Recentemente alcuni commentatori hanno chiesto se sarebbe meglio per il mondo “abolire i miliardari”, suggerendo che essi siano il sintomo di un’economia malata. Si stima che un terzo della ricchezza dei miliardari sia frutto di eredità, e tale processo ereditario ha creato una nuova aristocrazia che mina le fondamenta democratiche delle nostre società.
Una volta consolidate, le fortune dei super-ricchi si moltiplicano da sole: i loro titolari non devono far altro che mettersi comodi e guardare la propria ricchezza crescere, con l’aiuto di contabili altamente pagati che negli ultimi dieci anni hanno fornito loro un rendimento medio annuo del 7,4%. Nonostante l’ammirevole impegno a devolvere il proprio denaro, Bill Gates vale ancora quasi 100 miliardi di dollari, cioè il doppio di quanto possedeva quando si è dimesso da capo della Microsoft.

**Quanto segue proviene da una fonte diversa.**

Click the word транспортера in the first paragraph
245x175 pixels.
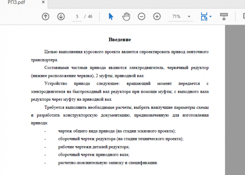tap(45, 60)
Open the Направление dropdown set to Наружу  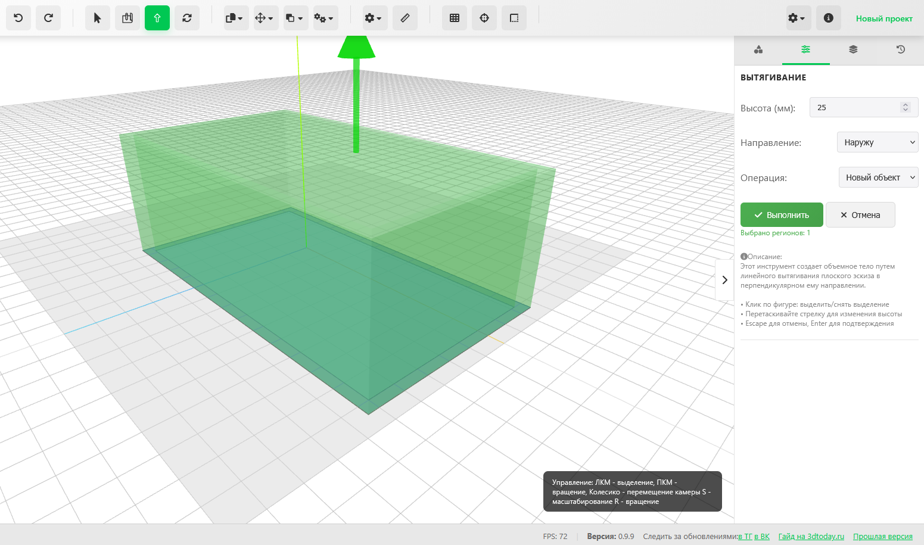[x=878, y=142]
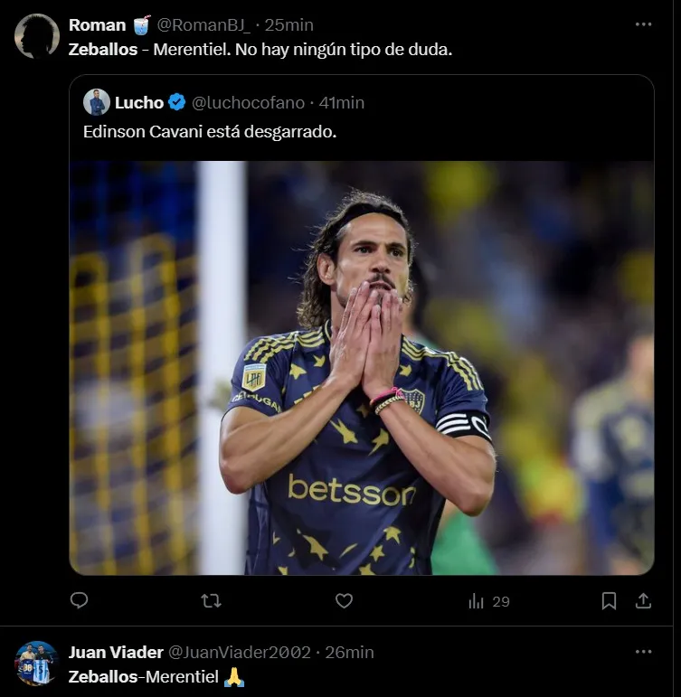Open the @JuanViader2002 handle
681x697 pixels.
pyautogui.click(x=240, y=652)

Una delle ragioni di questi rendimenti fuori misura è il crollo dell’imposizione fiscale sulla ricchezza e sugli utili d’impresa, derivante dalla riduzione delle aliquote impositive e da deliberati abusi fiscali. È inoltre opportuno ricordare che solo il 4% del gettito fiscale globale deriva dalle imposte sul patrimonio, e numerosi studi dimostrano che i super-ricchi eludono fino al 30% delle imposte a proprio carico. Le imposte sui redditi societari estremamente basse li aiutano a far lievitare i profitti delle aziende di cui sono i principali azionisti: tra il 2011 e il 2017, mentre i salari medi nei paesi del G7 aumentavano del 3%, i dividendi dei facoltosi azionisti sono cresciuti del 31%20.

Il tempo rubato in India: “Non ho tempo neanche per morire”
Buchhu Devi si alza alle 3 del mattino per cucinare, pulire e preparare la colazione e il pranzo per la sua famiglia. C’è un pozzo nelle vicinanze, ma in quanto paria della casta più bassa non può usarlo; deve invece percorrere tre chilometri per procurarsi l’acqua, e questo per tre volte al giorno. Racconta di lavorare in un cantiere stradale dalle 8 alle 17, dopodiché deve svolgere i suoi compiti domestici serali: andare a prendere acqua e legna da ardere, lavare, cucinare, pulire la casa e aiutare i figli a studiare. La sua giornata termina a mezzanotte. Se non va a prendere la legna, la famiglia non può mangiare, e spesso viene picchiata per questo da suo marito. “Non ho mai tempo, nemmeno il tempo di morire perché tutti mi insulteranno… Chi si prenderà cura della mia famiglia e porterà a casa i soldi quando non ci sarò più?”